SHOULD we be worried that the free school programme appears to be stalling? Tory MP Suella Braverman seems to think so, and the Centre for Policy Studies (CPS) has published a pamphlet setting out her concerns.
Free schools are no more than self-governing academies that are set up from scratch rather than being conversions of existing schools. Both are funded centrally rather than by a local authority. This gives the free school/academy control of its own funding. The local authority can no longer cream off part of the money for its own purposes.
As charitable trusts, free schools/academies can bring in private sponsors, although not for private profit-making purposes. Most important of all, free schools/academies are at liberty to set their own curriculum, provided it is broad and balanced. They do not have to follow the deficient national curriculum.
The go-ahead for setting up converter academies and free schools came via the Tory-Lib/Dem Academies Act of 2010. It is often forgotten, however, that it was Tony Blair’s Labour government which initiated the academies programme. They were introduced by the Learning and Skills Act 2000, but only to help failing schools in deprived areas. The Tory-Lib/Dem 2010 legislation simply opened the academy pathway to all state schools.
The initiative proved popular. A majority of England’s 3,448 secondary schools, teaching 72.3 per cent of secondary age pupils, have chosen to become academies. Amongst the 16,769 primary schools, more than a quarter, teaching 29.7 per cent of primary age pupils, are academies. Of around 7,500 academies 442, 5.6 per cent, are free schools.
Suella Braverman’s CPS paper argues that free schools have, on balance, been a success. I agree. Her conclusions are certainly persuasive:
The inspectors rate them: free schools are 50 per cent more likely to be scored ‘outstanding’ by Ofsted than other types of school. And the academic results speak for themselves: despite being only two per cent of total schools, free schools are responsible for four of England’s top 10 Progress 8 scores, which measure educational improvement between 11 and 18. Primary free schools have the best Key Stage 1 outcomes, and sixth-form free schools the best A-level results, of any type of state school. Disadvantaged pupils also do better in free schools.
Braverman is concerned, however, that the free schools initiative is stalling and that ‘the whole free schools agenda is at risk of withering on the vine’:
The simple fact is that at the current rate of openings, there will be fewer than 500 free schools in England (out of a total of 24,000 schools) by May 2020, a decade after the reforms began. Assuming the same number of free schools open in the second decade of the programme as the first, only four per cent of schools will be free schools by 2030.
For her, free schools are the jewel in our educational crown and the Government ‘should double down on the success of the free schools programme’. Is she right to be so concerned?

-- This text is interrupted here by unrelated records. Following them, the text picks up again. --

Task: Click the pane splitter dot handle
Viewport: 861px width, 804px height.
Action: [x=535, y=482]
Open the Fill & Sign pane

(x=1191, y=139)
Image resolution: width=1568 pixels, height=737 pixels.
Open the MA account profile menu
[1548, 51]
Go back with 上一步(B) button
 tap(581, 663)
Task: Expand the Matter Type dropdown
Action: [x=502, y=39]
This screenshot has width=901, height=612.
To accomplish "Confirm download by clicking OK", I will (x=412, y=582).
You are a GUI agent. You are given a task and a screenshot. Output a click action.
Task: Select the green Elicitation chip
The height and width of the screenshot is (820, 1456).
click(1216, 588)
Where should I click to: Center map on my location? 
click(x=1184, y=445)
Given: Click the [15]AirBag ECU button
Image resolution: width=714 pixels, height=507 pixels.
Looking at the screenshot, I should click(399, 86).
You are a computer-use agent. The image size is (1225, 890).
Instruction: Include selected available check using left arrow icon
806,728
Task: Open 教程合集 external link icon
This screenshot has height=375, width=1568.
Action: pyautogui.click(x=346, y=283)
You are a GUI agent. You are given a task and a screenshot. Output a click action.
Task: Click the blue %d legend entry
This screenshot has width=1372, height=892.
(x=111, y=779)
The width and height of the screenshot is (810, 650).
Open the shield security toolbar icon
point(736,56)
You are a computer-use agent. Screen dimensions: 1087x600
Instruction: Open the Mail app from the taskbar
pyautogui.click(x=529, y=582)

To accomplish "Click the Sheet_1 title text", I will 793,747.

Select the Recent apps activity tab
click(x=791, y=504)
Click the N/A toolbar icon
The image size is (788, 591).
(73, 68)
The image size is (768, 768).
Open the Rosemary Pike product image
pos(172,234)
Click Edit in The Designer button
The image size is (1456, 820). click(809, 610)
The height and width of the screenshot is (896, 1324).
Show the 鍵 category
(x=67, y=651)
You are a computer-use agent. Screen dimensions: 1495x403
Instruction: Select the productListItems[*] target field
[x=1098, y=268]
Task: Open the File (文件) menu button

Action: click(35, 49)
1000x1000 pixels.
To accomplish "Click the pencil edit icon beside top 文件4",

Since she is the chairman of governors at an outstanding free school, Michaela Community School in Wembley, it is not difficult to see why she a strong supporter of such establishments. Her enthusiasm, however, is too narrowly focused. Like most of her parliamentary colleagues, she does not quite ‘get it’ when it comes to understanding our enfeebled and exhausted school system. She cannot see the wood for the trees.
First of all, where free schools are successful, they are successful for the same reason as all other successful schools – an outstanding headteacher and staff. Such individuals, sadly, are in limited supply. The free school movement is stalling not through any neglect by government but because we are close to exhausting the supply of heroic individuals, such as Katharine Birbalsingh at Michaela Community School, who are prepared and able to take up the cause of rescuing our children.
Secondly, as academies, free schools already cater for nearly three quarters of secondary school pupils and close to a third of primary school children. A shortage of free schools/academies is not the problem. The problem is the failure of most state schools, both academies and local authority-run, to provide a high quality education.
Thirdly, under-performance of our education system needs to be seen in its international context. Why do countries spending less per pupil, often much less, such as Vietnam and Estonia, achieve so much more? Why, according to a BBC investigation and OECD data, is our 16+ GCSE examination pitched at primary school level in the likes of South Korea? Why do youngsters from the bottom 10 per cent socially in Shanghai – the children of street cleaners, janitors and factory floor workers – outperform our top 20 per cent, including those attending the best independent schools?
Fretting over free schools is well-intentioned but it does not address the real problems of our education system. On our leaking ship of children’s learning it is very much akin to re-arranging the deck chairs.